Stated goal A ▸
Pull out the entries from the line containing "Tezpur [Tezpur (362 items)] (67, 914)" down to the line containing "Education (48, 823)", both ends included, and reproduce those lines unchanged.

- - - - - - -

Did they look like this?

Elias Marrow
Prompt jockey not artist.
They said they wondered “why such a poor quality AI piece was hanging there without being labelled as AI”
Lol
I hate the debate over “what is art”. Honestly I think the best answer I could give to the question is “something that was ruined by a bunch of idiots asking ‘what is art’”.
That said, and not wanting to go into that discussion, calling this guy an “artist” seems like a mockery. He’s not an artist, he’s just some idiot with double sided tape.
im not sure i agree.
i’ve heard similar arguments against rap music that it’s not actually music or that producers aren’t musicians if they sample. people always try to diminish new forms by being elitist
It’s funny because trip-hop landed in pretty much elitist, conceptual album category for snobs and luxury products’ ads, with sampling being one of it’s core features. Useless gateekeping and/or mischaracterising the ‘art’ word as something well-defined.
I agree with the first part, disagree with the second.
Jackson Pollock was just some idiot with a paintbrush. John Cage was just some idiot with a piano when he wrote 4’33". “I could have done that.” Sure, but they did. Having the concept and then executing it is as much of the art as the finished product.

- - - - - - -

Stated goal B ▸
From the comment thread on what counts as art, copy everything from "That said, and" down to "as something well-defined." word for word.

Entries for finding words and elements ▸
- - - - - - -

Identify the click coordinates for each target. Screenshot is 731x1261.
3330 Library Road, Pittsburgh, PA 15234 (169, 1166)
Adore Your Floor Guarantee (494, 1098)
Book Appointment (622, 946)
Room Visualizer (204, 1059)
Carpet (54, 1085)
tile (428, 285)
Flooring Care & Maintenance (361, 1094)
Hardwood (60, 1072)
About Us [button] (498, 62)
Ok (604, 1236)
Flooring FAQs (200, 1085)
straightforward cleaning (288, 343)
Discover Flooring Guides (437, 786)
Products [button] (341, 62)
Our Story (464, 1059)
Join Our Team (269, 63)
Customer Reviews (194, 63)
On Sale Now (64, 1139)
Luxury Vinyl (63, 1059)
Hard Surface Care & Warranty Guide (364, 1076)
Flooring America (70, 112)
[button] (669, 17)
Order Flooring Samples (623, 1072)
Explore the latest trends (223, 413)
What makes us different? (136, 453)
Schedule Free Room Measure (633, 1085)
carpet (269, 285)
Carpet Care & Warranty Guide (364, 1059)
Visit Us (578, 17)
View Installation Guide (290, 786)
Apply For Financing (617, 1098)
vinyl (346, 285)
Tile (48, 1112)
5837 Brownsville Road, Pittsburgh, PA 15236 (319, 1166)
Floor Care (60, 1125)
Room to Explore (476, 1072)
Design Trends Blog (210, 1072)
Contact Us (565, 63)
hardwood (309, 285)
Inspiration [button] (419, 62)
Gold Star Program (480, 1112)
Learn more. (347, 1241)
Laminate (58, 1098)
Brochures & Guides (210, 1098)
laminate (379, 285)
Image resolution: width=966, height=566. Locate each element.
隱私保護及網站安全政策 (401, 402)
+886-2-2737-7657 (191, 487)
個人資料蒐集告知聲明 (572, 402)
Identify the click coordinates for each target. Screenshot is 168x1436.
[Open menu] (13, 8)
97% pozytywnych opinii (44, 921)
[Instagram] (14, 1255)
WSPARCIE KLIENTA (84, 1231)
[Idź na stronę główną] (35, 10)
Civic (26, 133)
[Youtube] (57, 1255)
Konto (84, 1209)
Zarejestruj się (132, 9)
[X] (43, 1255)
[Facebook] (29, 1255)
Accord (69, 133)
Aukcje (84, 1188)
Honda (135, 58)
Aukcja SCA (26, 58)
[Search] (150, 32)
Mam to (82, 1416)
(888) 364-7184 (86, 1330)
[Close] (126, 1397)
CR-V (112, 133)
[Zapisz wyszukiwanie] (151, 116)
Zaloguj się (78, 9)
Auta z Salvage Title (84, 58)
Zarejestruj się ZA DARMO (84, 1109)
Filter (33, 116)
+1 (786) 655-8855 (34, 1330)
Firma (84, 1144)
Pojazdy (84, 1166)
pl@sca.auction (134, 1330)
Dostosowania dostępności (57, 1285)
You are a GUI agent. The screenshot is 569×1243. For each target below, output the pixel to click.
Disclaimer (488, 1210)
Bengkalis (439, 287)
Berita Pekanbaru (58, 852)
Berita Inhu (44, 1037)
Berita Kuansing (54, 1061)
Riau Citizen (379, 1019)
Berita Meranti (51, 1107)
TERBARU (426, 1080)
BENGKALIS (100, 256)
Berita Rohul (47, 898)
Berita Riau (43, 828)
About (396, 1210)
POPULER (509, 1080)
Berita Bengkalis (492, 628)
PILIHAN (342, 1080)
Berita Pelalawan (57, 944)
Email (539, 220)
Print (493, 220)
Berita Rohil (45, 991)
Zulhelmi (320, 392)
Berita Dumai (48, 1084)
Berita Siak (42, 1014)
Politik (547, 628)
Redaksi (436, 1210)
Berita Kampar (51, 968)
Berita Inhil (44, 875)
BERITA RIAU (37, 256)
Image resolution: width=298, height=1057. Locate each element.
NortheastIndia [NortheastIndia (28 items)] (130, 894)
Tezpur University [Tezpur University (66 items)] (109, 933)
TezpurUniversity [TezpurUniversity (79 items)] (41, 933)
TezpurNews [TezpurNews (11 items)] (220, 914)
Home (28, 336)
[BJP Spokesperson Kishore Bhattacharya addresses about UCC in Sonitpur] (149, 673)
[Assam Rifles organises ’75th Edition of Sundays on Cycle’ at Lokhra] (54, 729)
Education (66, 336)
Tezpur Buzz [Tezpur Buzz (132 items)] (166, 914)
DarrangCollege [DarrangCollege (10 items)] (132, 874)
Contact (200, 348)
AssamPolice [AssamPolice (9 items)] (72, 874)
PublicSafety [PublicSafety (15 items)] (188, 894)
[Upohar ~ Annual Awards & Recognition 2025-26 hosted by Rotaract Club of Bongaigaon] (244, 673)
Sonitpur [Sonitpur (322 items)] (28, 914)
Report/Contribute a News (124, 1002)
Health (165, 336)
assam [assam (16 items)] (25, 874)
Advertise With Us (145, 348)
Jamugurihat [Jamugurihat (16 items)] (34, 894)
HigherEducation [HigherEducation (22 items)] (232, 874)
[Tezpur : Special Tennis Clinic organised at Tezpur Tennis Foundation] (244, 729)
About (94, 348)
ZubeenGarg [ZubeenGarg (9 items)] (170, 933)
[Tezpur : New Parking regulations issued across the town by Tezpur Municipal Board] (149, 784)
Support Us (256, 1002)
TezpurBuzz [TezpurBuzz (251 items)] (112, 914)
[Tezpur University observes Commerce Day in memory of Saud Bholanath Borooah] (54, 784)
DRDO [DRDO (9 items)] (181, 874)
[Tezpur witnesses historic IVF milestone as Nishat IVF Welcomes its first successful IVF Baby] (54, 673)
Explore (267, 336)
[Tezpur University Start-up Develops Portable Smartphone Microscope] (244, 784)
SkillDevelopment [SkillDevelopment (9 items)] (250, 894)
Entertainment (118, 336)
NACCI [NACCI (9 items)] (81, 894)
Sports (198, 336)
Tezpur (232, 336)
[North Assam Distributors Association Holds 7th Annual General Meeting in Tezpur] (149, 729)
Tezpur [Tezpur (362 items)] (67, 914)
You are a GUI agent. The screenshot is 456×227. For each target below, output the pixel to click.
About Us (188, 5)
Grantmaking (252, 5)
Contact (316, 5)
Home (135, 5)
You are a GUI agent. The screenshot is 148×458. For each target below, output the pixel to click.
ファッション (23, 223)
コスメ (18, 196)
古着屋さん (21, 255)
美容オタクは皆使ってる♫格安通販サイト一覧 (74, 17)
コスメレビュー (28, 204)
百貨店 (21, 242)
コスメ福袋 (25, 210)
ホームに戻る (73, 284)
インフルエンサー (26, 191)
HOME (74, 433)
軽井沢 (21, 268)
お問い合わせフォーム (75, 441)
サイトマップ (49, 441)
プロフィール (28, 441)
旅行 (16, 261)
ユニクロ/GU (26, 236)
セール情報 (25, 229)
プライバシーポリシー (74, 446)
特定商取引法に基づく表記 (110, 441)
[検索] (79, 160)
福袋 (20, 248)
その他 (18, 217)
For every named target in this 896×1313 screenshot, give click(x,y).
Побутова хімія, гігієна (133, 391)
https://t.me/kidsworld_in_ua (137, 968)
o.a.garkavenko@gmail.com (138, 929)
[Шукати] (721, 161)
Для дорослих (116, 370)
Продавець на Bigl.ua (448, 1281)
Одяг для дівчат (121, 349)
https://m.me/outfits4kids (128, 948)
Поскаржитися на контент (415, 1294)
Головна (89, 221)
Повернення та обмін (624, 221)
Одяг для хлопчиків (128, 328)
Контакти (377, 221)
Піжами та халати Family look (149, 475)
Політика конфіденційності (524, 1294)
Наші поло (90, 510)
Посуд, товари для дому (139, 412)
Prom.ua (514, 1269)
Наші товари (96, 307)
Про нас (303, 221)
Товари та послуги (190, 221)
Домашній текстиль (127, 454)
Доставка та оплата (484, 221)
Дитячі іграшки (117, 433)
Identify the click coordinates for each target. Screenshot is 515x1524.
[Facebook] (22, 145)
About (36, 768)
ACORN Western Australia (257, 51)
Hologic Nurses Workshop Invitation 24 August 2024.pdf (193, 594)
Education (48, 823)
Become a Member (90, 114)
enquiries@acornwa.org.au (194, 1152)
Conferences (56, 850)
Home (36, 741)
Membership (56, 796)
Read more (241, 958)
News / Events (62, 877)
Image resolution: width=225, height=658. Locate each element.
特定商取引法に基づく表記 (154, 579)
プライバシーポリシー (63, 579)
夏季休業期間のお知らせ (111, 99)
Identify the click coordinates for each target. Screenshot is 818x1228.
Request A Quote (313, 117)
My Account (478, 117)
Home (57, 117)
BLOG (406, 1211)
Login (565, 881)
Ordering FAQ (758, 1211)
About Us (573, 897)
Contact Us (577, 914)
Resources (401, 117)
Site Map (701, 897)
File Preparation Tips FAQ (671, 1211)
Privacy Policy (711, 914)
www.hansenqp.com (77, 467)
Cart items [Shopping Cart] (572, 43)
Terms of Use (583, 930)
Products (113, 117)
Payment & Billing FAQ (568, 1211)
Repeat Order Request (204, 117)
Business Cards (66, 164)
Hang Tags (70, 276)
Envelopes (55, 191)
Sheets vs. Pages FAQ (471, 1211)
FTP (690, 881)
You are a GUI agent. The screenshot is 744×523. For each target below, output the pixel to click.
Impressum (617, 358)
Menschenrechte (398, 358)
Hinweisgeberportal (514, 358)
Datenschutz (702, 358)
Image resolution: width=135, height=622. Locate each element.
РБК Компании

- - - - - - -

Exercise result A ▸
Tezpur [Tezpur (362 items)] (67, 914)
You are a GUI agent. The screenshot is 456×227. For each target below, output the pixel to click.
About Us (188, 5)
Grantmaking (252, 5)
Contact (316, 5)
Home (135, 5)
You are a GUI agent. The screenshot is 148×458. For each target below, output the pixel to click.
ファッション (23, 223)
コスメ (18, 196)
古着屋さん (21, 255)
美容オタクは皆使ってる♫格安通販サイト一覧 (74, 17)
コスメレビュー (28, 204)
百貨店 (21, 242)
コスメ福袋 (25, 210)
ホームに戻る (73, 284)
インフルエンサー (26, 191)
HOME (74, 433)
軽井沢 (21, 268)
お問い合わせフォーム (75, 441)
サイトマップ (49, 441)
プロフィール (28, 441)
旅行 (16, 261)
ユニクロ/GU (26, 236)
セール情報 (25, 229)
プライバシーポリシー (74, 446)
特定商取引法に基づく表記 (110, 441)
[検索] (79, 160)
福袋 (20, 248)
その他 (18, 217)
For every named target in this 896×1313 screenshot, give click(x,y).
Побутова хімія, гігієна (133, 391)
https://t.me/kidsworld_in_ua (137, 968)
o.a.garkavenko@gmail.com (138, 929)
[Шукати] (721, 161)
Для дорослих (116, 370)
Продавець на Bigl.ua (448, 1281)
Одяг для дівчат (121, 349)
https://m.me/outfits4kids (128, 948)
Поскаржитися на контент (415, 1294)
Головна (89, 221)
Повернення та обмін (624, 221)
Одяг для хлопчиків (128, 328)
Контакти (377, 221)
Піжами та халати Family look (149, 475)
Політика конфіденційності (524, 1294)
Наші поло (90, 510)
Посуд, товари для дому (139, 412)
Prom.ua (514, 1269)
Наші товари (96, 307)
Про нас (303, 221)
Товари та послуги (190, 221)
Домашній текстиль (127, 454)
Доставка та оплата (484, 221)
Дитячі іграшки (117, 433)
Identify the click coordinates for each target. Screenshot is 515x1524.
[Facebook] (22, 145)
About (36, 768)
ACORN Western Australia (257, 51)
Hologic Nurses Workshop Invitation 24 August 2024.pdf (193, 594)
Education (48, 823)

Exercise result B ▸
That said, and not wanting to go into that discussion, calling this guy an “artist” seems like a mockery. He’s not an artist, he’s just some idiot with double sided tape.
im not sure i agree.
i’ve heard similar arguments against rap music that it’s not actually music or that producers aren’t musicians if they sample. people always try to diminish new forms by being elitist
It’s funny because trip-hop landed in pretty much elitist, conceptual album category for snobs and luxury products’ ads, with sampling being one of it’s core features. Useless gateekeping and/or mischaracterising the ‘art’ word as something well-defined.